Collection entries
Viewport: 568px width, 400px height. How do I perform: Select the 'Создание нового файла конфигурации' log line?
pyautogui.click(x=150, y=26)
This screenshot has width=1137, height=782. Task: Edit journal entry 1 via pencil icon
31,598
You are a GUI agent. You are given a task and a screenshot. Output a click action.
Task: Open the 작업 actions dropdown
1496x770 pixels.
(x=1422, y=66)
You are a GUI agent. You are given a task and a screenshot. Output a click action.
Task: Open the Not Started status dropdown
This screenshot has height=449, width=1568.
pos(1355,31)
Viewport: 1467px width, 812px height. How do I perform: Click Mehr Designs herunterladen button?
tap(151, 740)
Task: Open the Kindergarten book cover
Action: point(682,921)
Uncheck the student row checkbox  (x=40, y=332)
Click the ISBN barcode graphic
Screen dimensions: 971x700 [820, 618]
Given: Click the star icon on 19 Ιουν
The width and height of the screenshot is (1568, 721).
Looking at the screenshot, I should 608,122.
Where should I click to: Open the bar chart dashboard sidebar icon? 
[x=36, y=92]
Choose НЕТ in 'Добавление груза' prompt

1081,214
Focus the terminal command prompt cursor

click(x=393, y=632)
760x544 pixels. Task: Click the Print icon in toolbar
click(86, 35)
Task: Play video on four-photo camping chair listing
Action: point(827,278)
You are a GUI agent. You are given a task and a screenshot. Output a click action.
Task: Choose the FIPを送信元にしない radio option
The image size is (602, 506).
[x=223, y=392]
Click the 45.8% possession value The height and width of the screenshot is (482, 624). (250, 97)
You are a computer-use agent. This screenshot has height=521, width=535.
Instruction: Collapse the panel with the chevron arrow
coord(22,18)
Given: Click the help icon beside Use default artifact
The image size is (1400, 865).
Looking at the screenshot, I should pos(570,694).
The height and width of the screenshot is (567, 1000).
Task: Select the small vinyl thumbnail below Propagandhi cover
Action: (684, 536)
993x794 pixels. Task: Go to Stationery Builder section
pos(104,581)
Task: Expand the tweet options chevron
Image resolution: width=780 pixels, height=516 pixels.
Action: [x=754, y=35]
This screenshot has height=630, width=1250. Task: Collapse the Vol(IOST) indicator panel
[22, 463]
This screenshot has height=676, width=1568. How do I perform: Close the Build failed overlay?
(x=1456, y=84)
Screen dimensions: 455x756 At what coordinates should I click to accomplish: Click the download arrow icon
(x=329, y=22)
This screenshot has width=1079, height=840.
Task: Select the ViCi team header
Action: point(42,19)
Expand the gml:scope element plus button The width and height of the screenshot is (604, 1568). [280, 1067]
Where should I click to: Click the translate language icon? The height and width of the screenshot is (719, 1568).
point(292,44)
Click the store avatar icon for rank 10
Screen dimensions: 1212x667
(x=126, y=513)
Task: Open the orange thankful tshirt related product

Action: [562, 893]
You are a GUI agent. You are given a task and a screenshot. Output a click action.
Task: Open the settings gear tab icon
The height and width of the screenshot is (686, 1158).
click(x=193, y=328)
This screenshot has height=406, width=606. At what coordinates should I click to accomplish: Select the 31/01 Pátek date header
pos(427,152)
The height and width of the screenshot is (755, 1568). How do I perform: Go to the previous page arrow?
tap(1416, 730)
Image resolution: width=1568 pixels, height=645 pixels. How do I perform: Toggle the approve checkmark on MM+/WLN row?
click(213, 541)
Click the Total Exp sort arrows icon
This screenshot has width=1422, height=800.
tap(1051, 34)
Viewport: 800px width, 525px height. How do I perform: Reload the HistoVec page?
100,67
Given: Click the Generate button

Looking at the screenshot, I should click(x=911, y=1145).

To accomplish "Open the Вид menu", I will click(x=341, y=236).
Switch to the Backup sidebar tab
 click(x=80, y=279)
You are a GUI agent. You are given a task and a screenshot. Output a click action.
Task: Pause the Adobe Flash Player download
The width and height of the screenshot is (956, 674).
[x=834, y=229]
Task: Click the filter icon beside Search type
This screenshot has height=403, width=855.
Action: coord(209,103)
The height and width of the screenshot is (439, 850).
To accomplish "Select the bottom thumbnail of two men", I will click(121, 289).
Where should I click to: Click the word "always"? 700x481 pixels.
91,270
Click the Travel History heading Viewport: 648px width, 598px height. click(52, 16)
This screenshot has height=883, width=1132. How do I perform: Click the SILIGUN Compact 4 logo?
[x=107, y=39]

WORK TASK →
From the entries, count the lines that hold the string "dropdown". Nothing but the number is needed.

FINISHED EXERCISE →
2